Giving the Dialog an Icon

A fairly simple task, you just need to send WM_SETICON to your dialog. Since windows uses two icons however, you need to call it twice, once for the small icon displayed in the corner of the window, and once for the large one displayed when you hit Alt-Tab. You can just send the same handle both times unless you have multi-sized icons.

To just set the default application icon, you can use the following code:

    SendMessage(hwnd, WM_SETICON, ICON_SMALL, (LPARAM)LoadIcon(NULL, MAKEINTRESOURCE(IDI_APPLICATION)));
    SendMessage(hwnd, WM_SETICON, ICON_BIG, (LPARAM)LoadIcon(NULL, MAKEINTRESOURCE(IDI_APPLICATION)));
When you substitute your own icon resource for the default, remember to change the HINSTANCE parameter of LoadIcon() to your applications instance (you can get it by calling GetModuleHandle(NULL) if you don't have it stored from WinMain()).

Why Doesn't my Combo Box Work?

An all-too-common problem is people adding a combo box to their dialog and they can't figure out why the list doesn't show up when they run their program and click the little arrow.
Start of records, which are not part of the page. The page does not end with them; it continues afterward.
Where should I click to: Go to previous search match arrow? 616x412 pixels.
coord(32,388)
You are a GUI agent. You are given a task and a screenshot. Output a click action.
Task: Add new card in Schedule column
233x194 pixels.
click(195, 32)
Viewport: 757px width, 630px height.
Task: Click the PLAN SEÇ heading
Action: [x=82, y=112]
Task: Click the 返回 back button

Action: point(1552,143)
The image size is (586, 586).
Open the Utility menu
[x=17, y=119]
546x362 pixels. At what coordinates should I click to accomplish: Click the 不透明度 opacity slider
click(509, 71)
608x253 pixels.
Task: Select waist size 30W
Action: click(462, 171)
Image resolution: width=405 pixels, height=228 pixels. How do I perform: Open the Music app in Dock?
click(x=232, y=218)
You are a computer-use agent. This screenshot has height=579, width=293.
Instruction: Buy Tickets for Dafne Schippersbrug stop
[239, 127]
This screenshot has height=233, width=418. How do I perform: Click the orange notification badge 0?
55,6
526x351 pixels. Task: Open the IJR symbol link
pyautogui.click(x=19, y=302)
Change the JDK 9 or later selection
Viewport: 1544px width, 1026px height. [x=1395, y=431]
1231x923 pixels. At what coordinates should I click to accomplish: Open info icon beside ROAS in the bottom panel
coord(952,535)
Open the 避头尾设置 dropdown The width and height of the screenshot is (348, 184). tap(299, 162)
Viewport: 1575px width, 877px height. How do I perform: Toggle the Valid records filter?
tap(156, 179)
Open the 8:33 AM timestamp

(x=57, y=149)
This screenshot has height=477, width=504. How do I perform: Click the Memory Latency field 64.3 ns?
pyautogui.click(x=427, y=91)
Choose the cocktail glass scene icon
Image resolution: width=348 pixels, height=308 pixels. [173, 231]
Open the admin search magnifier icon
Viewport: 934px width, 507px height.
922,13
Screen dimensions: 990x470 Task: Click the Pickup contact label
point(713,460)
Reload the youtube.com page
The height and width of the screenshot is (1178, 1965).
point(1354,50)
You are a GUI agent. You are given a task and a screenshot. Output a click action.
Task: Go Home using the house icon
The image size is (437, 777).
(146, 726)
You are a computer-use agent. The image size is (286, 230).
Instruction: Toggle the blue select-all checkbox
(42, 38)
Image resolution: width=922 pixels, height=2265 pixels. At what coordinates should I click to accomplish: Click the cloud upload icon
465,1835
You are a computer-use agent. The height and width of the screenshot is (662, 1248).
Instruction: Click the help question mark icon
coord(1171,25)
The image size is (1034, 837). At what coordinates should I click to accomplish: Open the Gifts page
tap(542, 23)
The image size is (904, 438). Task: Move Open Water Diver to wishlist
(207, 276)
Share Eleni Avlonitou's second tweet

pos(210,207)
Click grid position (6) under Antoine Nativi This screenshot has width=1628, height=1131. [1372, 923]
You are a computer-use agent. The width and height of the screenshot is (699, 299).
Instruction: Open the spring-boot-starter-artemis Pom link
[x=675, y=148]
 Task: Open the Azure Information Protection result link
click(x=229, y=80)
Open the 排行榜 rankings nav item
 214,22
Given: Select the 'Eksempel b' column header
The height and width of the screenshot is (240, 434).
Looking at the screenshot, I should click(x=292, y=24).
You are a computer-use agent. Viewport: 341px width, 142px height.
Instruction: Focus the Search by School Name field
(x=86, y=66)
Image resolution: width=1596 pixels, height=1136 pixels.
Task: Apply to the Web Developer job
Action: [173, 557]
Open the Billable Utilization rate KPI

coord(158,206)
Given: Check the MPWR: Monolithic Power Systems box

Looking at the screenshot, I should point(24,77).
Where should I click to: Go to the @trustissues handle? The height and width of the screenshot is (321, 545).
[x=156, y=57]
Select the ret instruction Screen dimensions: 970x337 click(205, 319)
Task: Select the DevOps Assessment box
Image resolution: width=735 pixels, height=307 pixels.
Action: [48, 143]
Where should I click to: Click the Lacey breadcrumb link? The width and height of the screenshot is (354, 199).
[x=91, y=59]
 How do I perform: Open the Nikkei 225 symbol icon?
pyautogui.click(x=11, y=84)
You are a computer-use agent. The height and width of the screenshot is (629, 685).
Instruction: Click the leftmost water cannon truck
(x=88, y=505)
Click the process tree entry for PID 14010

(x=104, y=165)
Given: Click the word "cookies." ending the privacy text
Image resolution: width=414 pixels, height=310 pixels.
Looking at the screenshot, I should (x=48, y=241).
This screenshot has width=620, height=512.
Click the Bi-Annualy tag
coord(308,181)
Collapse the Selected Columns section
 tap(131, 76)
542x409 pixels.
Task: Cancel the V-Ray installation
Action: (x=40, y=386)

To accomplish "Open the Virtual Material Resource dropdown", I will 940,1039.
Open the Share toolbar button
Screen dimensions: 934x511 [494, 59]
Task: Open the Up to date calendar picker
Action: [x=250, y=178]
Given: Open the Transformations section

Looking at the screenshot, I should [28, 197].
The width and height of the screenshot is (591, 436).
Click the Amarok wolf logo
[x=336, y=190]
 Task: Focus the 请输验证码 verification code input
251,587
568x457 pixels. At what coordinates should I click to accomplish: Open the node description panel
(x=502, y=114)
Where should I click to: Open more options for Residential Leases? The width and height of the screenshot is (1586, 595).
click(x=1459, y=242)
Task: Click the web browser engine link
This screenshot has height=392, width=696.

This is understandable, since the solution is not very intuitive.

When you create a combo box and specify it's height, you are actually specifying the entire height, drop-down list included, NOT the height of the control when it is collapsed which is determined by the system based on the size of the font used.

For example, giving the control a height of 100 pixels, the system sizes the control itself to the default (lets say 30 in this case), and when you click on the arrow, the drop down list would be 70 pixels high, for a total of 100 pixels.

If you use the VC++ resource editor to place the combo on your dialog, you will notice you can't size it vertically. Unless you click on the arrow in the editor, and it will then change the focus rectangle to indicate you are sizing the dropdown list, and you can set the height to whatever you want.

What about all the other controls!

Well I could give examples of all of the other controls, but that's what MSDN and Petzold are for :) If you can't figure out how to use them, you probably need to re-read some parts of this tutorial, or get a book which will explain things more thouroughly.

I'd like to give you a link to a useful page on MSDN, but Microsoft seems to be determined to prevent me from doing so as links to individual MSDN pages either change rapidly or don't work period. Therefor you'll probably have to figure out how to get around yourself, look around for sections like User Interface Services, and Windows Controls, sometimes under a Platform SDK section.